Friday, January 21, 2011

Editorial: Voices of dissent


Sunstar Davao
COOL down, the Mindanao Development Authority (Meda) said of dissenting voices to the proposed coal-fired power plant. Meda chief Luwalhati Antonino then went on to describe what they saw at the Steag coal plant in Misamis Oriental. Well, and good.
But without the dissenting voices, we would have been in worst conditions these days. There have been dissenting voices against mining and logging, but the big businesses and government refused to heed these. The dissenting voices were called anti-development, and the multi-million investments were drummed up.
But one thing about these dissenting voices, they are not saying no just because they do not like an idea, as Ms. Antonino pictures them to be when she said, "Let us not just say "ayoko yan, masama yan". As an advocate of ecological balance we should all know the chemical effects of the coal-fired power plant, nakadamage ba ng soil natin yan? Nakakadamage ba talaga ng lungs natin yan, we have to ask questions and not just rally against it."
Yes, Ms. Antonino, they have already asked these questions and that is the very reason why they are dissenting. Theirs is not the voice of unreason, theirs is a portent of things to come.
Just like when the floods and landslides came a decade or two after the countrysides have been given out to those who have logging and mining interests, and national government is now seriously looking into a logging ban, while local government units are having second thoughts about mining.
Had those espousing mining and logging been allowed to run roughshod over the country's mountains, we would have been worst off and there would not have been anything to have second thoughts about. But the dissenters--the anti-development, the communists, and yes, the regular environmentalist concerned for the future--were there to say, slow down, don't take our mountains away, and so there are still some forests and mountains worth saving.
In the 1980s, when integrated forest management agreements and special land use projects were the "in" thing, and in the 1990s to 2000s, when mining was the national government's battle cry for development, government and the so-called big investors never admitted big floods could come from their practice of harvesting full-grown trees just to plant teeny-weeny seedlings and call this compliance to an Ifma. Nor did they even hint that landslides would eat up the homes and farmlands of those who live downstream the mines. Only the dissenters did.
Now that the mountains are rolling down the plains and the rivers are wiping out settlements, no single investor is owning up the destruction and government prefers to wash its hands off any responsibility. Ban logging, government is even saying; the same call that the dissenters have been raising two decades ago.
Cool down, Meda says of the dissenters to the coal-fired power plant because Steag in Misamis Oriental is not destroying the environment. But how long has Steag in Misamis Oriental existed in the first place? Definitely not two decades. How will it be two decades from now? Where will they be throwing their residues after they realize the sales pitch about these being very good material for road construction just doesn't sell because there will always be more residues than concrete roads?

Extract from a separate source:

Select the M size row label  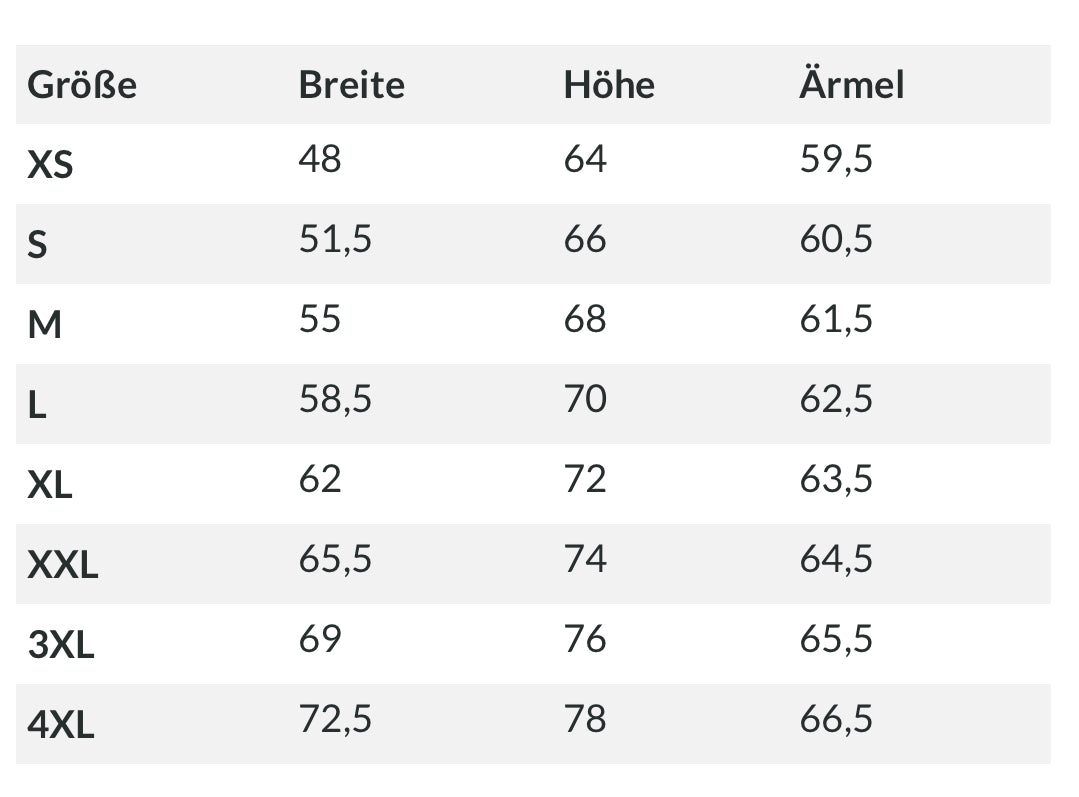tap(45, 325)
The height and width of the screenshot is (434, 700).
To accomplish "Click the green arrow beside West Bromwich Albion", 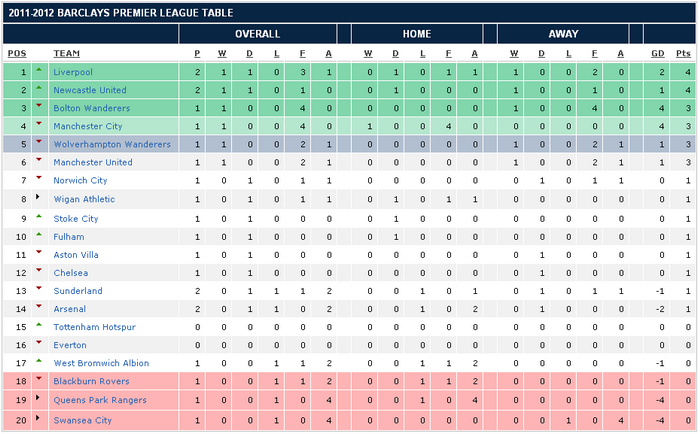I will pos(39,361).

Which brings us to the issue of residues. Yes, there are clean smokestacks, but anything burned will have residues. Why is it that no one is showing the public where all these are going? And don't forget the carbon expelled in all forms.
Let us all ask these questions and demand clear, graphic forward-looking answers because we do not want the dire consequences to come crashing down on us a decade or two from now. A decade or two from now, the present movers will be too old to run for their lives and today's children will be all grown up and will have their own children to nurture, if not rescue.